Но этого зрелища пан Михал не мог вынести. В мгновение ока он оказался возле Кшиси и взял ее руки в свои. Пяльцы покатились с колен на середину комнаты; рыцарь не обращал на это никакого внимания; он прижал к губам теплые, нежные, бархатистые руки и повторял:
– Не плачь, душенька! Умоляю, не плачь!
Она обхватила руками голову, как это бывает в минуты смущения, но он все равно осыпал их поцелуями, пока живое тепло ее лба и волос окончательно не лишило его рассудка.
Он сам не заметил, как и когда губы его дотронулись до ее лба, и стал целовать его все горячее, а потом коснулся заплаканных глаз, и тут голова у него пошла кругом, он прикоснулся к нежному пушку над ее губами, и уста их соединились в долгом поцелуе. В комнате стало совсем тихо, только часы по-прежнему важно тикали.
Неожиданно в передней послышался топот ног и звонкий голос Баси.
– Ох мороз! Ну и мороз! – повторяла она.
Володыёвский отскочил от Кшиси, словно испуганный тигр от жертвы, и в ту же минуту в комнату ворвалась Бася:
– Ох мороз! Ну и мороз!!!
И вдруг споткнулась о лежавшие посреди комнаты пяльцы. Остановилась и, с удивлением поглядывая то на пяльцы, то на Кшисю, сказала:
– Что это? Это вы заместо снаряда друг в дружку кидали?
– А где тетушка? – спросила панна Дрогоёвская, стараясь унять волнение в груди и говорить как можно спокойнее и натуральнее.
– Тетушка из саней выбираются, – тоже изменившимся голосом отвечала Бася.

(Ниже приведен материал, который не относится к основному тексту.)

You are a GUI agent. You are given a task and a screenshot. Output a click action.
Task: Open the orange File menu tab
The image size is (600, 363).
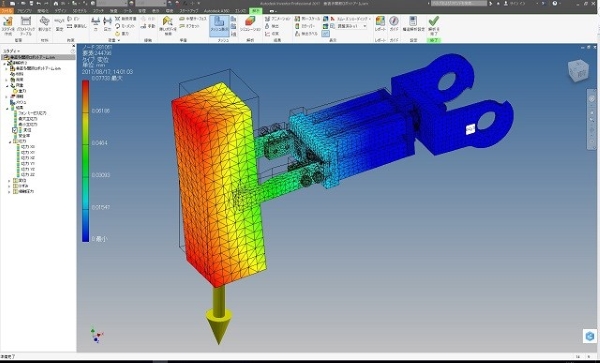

Подвижные ее ноздри раздувались. Она еще раз глянула на Кшисю, на пана Володыёвского, который за это время успел поднять пяльцы, повернулась и выбежала.
Но в эту минуту в гостиную величественно вошла пани Маковецкая, сверху спустился пан Заглоба, и они повели разговор о супруге львовского подкомория.
– Я не знала, что кума пану Нововейскому крестной матерью доводится, – говорила тетушка, – да он, должно быть, открылся ей во всем. Басе покою не давала – все о нем да о нем.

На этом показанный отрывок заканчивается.